▶ **Exercise**:
Looking through the listing, how many of its lines hold the word "chevron"? Answer with only the number.

▶ **Data to process**:
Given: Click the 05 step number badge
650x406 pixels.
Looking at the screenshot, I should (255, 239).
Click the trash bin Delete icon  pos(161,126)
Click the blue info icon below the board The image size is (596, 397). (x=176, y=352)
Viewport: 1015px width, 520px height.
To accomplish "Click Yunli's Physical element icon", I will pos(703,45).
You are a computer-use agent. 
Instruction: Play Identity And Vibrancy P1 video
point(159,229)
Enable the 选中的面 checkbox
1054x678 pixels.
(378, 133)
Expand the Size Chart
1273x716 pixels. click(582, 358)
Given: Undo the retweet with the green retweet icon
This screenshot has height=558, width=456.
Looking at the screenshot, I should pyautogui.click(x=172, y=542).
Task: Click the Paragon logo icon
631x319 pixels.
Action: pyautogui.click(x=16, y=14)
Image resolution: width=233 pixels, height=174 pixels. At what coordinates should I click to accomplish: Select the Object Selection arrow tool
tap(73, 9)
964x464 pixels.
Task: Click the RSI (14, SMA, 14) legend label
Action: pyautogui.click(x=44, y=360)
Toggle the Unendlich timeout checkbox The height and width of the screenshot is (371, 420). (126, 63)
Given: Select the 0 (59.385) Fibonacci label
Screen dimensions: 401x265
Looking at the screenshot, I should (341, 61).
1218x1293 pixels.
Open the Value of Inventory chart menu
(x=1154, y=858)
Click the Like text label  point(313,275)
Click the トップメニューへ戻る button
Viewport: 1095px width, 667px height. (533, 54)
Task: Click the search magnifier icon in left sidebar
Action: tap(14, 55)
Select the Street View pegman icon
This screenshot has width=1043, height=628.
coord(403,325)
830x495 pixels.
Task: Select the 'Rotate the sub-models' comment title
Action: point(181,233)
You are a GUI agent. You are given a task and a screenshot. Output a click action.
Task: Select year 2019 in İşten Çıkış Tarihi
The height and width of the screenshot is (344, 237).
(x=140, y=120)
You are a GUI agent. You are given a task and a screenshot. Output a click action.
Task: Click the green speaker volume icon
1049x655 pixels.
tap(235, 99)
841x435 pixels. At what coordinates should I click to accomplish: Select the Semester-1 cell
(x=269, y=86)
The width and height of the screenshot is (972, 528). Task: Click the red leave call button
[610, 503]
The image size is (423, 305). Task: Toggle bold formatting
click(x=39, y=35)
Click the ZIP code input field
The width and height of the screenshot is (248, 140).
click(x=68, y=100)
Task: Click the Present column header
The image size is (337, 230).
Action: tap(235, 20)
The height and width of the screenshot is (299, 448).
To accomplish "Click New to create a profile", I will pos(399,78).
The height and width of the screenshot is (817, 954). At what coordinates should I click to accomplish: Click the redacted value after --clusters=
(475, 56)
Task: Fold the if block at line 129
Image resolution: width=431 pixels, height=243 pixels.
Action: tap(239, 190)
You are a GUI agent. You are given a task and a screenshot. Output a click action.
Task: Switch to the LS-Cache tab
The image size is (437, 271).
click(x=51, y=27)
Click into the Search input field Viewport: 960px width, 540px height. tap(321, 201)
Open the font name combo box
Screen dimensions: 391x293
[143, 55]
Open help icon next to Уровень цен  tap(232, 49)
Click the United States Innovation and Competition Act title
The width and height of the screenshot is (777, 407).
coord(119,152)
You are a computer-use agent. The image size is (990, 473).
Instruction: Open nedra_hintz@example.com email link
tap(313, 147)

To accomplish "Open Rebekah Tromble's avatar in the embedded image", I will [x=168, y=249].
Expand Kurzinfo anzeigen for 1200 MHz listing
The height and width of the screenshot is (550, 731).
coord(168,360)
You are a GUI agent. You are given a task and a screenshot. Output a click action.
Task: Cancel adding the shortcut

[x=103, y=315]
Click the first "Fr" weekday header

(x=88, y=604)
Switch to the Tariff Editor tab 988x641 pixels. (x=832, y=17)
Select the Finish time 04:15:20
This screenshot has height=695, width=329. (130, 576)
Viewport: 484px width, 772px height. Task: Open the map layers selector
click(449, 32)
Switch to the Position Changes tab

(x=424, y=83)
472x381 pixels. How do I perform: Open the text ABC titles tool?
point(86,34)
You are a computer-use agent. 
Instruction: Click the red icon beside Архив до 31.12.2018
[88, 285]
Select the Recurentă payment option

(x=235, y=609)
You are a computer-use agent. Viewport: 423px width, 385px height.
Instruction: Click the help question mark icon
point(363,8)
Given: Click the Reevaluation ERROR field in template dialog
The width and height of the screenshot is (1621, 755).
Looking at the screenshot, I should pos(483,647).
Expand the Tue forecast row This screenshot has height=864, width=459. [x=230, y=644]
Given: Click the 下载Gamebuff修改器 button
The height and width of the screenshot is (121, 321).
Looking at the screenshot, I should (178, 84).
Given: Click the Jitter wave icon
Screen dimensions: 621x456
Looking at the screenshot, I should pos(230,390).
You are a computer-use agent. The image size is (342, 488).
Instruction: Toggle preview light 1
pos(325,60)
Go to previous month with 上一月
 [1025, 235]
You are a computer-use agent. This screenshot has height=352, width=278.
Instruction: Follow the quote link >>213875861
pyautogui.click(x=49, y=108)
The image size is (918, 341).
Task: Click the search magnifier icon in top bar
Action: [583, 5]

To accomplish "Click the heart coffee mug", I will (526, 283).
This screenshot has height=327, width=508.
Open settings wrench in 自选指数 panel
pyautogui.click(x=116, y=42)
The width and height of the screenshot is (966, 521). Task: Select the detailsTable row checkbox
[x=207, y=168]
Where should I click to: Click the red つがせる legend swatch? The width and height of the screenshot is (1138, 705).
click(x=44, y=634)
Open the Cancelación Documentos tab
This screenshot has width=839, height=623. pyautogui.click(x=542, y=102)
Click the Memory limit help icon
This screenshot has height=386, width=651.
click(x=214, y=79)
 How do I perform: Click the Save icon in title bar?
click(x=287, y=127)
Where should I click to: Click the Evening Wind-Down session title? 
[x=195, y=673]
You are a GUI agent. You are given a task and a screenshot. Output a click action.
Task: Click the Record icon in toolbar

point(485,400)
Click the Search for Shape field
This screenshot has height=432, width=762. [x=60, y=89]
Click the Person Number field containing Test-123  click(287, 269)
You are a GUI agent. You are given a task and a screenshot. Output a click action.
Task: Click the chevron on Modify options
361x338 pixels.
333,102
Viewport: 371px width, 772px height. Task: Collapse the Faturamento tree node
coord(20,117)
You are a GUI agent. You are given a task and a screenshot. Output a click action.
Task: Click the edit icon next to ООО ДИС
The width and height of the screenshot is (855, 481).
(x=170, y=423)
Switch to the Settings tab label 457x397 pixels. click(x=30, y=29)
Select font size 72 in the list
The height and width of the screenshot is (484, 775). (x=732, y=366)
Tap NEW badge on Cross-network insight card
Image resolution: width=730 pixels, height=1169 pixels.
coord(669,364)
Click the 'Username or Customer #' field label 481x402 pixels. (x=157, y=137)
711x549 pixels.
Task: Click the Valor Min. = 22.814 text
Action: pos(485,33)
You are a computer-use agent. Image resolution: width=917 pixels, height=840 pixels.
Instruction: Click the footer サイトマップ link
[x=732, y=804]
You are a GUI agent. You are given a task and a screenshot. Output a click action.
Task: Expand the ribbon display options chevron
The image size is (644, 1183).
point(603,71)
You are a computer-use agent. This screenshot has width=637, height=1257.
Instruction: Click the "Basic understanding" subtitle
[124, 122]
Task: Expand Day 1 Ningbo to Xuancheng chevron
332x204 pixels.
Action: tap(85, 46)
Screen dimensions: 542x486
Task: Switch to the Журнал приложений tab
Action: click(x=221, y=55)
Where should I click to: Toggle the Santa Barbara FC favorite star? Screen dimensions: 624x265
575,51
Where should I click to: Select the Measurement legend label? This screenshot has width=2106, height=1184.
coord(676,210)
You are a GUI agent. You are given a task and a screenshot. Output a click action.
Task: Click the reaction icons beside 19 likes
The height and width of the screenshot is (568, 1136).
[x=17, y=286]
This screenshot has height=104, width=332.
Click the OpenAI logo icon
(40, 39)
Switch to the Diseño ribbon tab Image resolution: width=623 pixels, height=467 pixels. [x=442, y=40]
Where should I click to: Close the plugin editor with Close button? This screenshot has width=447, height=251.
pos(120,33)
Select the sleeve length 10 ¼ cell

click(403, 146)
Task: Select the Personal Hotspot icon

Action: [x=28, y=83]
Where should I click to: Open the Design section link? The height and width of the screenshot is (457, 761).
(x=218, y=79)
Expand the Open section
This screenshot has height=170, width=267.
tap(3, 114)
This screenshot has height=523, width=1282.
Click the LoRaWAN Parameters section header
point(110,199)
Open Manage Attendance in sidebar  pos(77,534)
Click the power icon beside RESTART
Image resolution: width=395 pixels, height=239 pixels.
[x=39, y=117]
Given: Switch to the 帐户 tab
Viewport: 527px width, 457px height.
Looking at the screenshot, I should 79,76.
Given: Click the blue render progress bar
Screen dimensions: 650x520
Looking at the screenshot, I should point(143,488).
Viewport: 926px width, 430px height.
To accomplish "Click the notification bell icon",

▶ **Answer to this task**:
3